#### Texto fornecido
>>

Algumas das declarações dos vários agentes da PSP chamados à Cova da Moura contrastam com a versão dada inicialmente pelo agente que está agora acusado de homicídio no auto da PSP que foi enviado para o Ministério Público. No auto, o agente referiu que foi ameaçado com um punhal por Odair Moniz.
O relatório da PJ dá mais detalhes sobre as versões apresentadas pelos polícias sobre a madrugada de 21 de outubro. Por exemplo, um dos agentes disse que viu a faca junto a Odair Moniz, ao nível da anca. Já outro agente disse ter visto a faca a cerca de 50 centímetros do corpo de Odair e próximo da sua mão esquerda.
Já os dois elementos da investigação criminal da PSP descreveram os factos de forma diferente: um, apesar de ter estado muito próximo do corpo de Odair, disse ter visto a faca apenas quando o corpo foi removido e outro disse não ter visto qualquer objeto quando esteve no local pela primeira vez, tendo visto um punhal quando regressou pela segunda vez ao local, depois de se ter ausentado por alguns minutos.
A Polícia Judiciária diz ainda, com base nas imagens recolhidas, que estes dois polícias da investigação criminal e um dos agentes chamados ao local estavam praticamente no mesmo sítio, partilhando a mesma perspetiva da vítima e do sítio, e, no entanto, partilhavam versões diferentes sobre a existência de uma faca junto a Odair Moniz.

<<

#### Tarefa A
Por favor, reescreva em forma de lista o parágrafo do texto sobre o caso Odair Moniz que começa por "Já os dois elementos da investigação criminal", mantendo os factos principais.
#### Tarefa B
Continue o texto sobre o caso Odair Moniz a partir da última frase apresentada.
O material que se segue tem outra origem.

#### Dados de origem

>>

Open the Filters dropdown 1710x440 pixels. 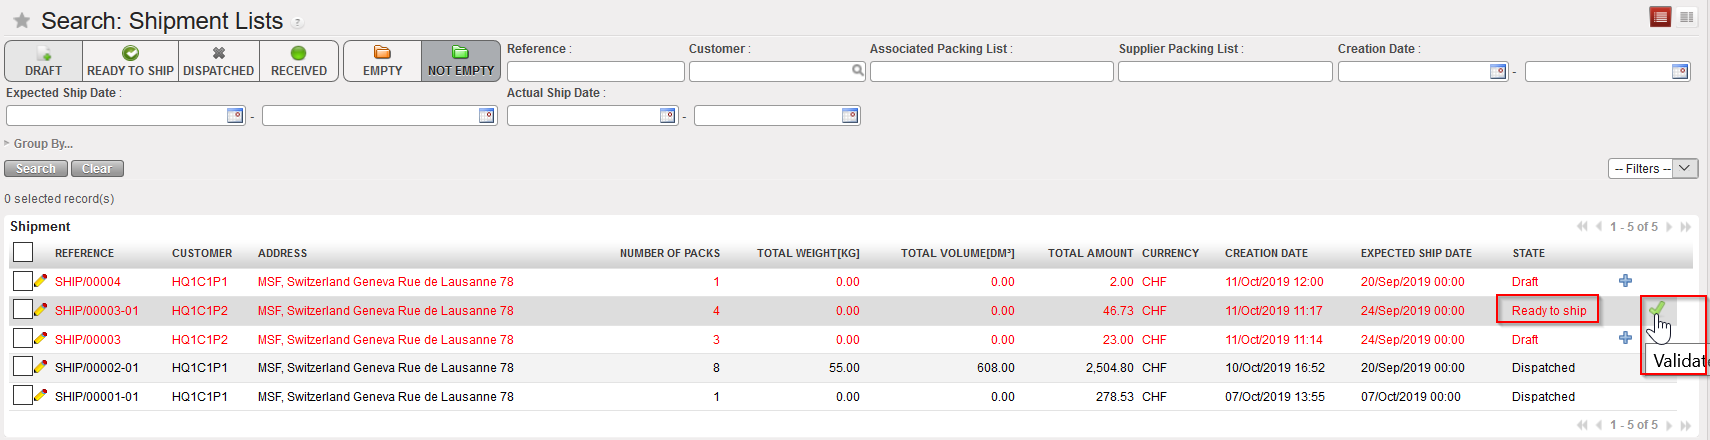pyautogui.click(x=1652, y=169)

<<
>>

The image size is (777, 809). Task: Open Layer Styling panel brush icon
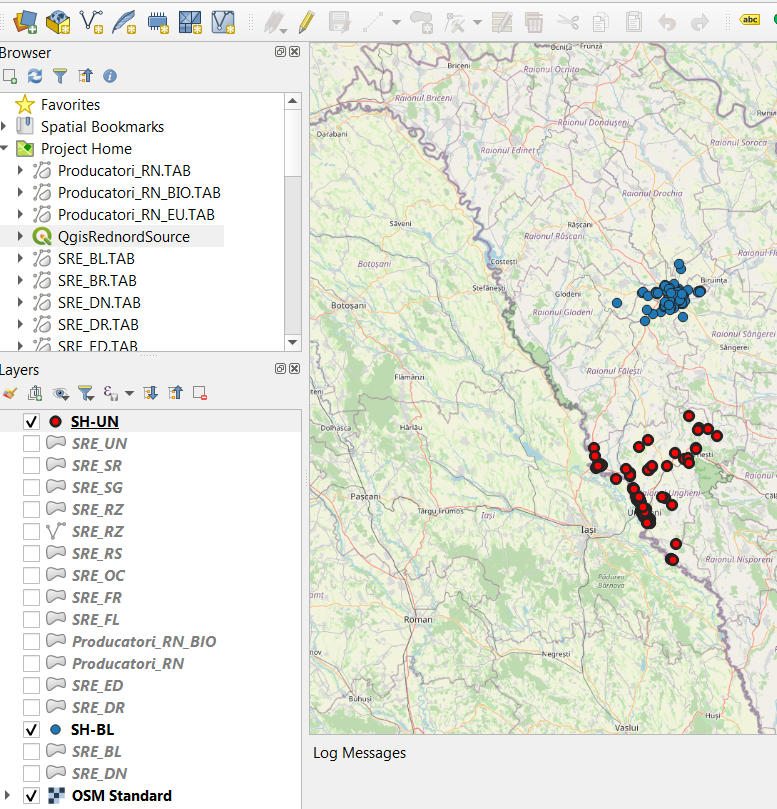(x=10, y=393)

<<

#### Resposta A
Os dois elementos da investigação criminal da PSP descreveram os factos de forma diferente:
- Um deles esteve muito perto do corpo de Odair, mas só viu a faca quando o corpo foi removido.
- O outro não viu nenhum objeto na primeira vez que esteve no local. Viu um punhal quando lá voltou, depois de se ter ausentado durante alguns minutos.

#### Resposta B
A estas incongruências, como refere a PJ, há ainda o facto de o agente que disparou dois tiros contra Odair Moniz ter relatado versões diferentes aos colegas e aos superiores hierárquicos. Aos primeiros, disse ter sido ameaçado com uma arma branca e, aos segundo, não mencionou qualquer tentativa de agressão, nem mesmo a existência de uma faca.
No auto de notícia feito pela PSP e enviado para o Ministério Público, o agente que baleou Odair Moniz refere que o homem que morreu tinha uma arma branca na mão e que tentou agredi-lo na cabeça. No entanto, quando prestou as primeiras declarações à Polícia Judiciária não falou na tentativa de agressão e mencionou apenas ter visto numa das bolsas que Odair usava à cintura um objeto parecido com uma lâmina de uma faca e que Odair terá tentado alcançar a faca.
A PJ admite mesmo a possibilidade de o agente não ter sido o autor do auto de notícia.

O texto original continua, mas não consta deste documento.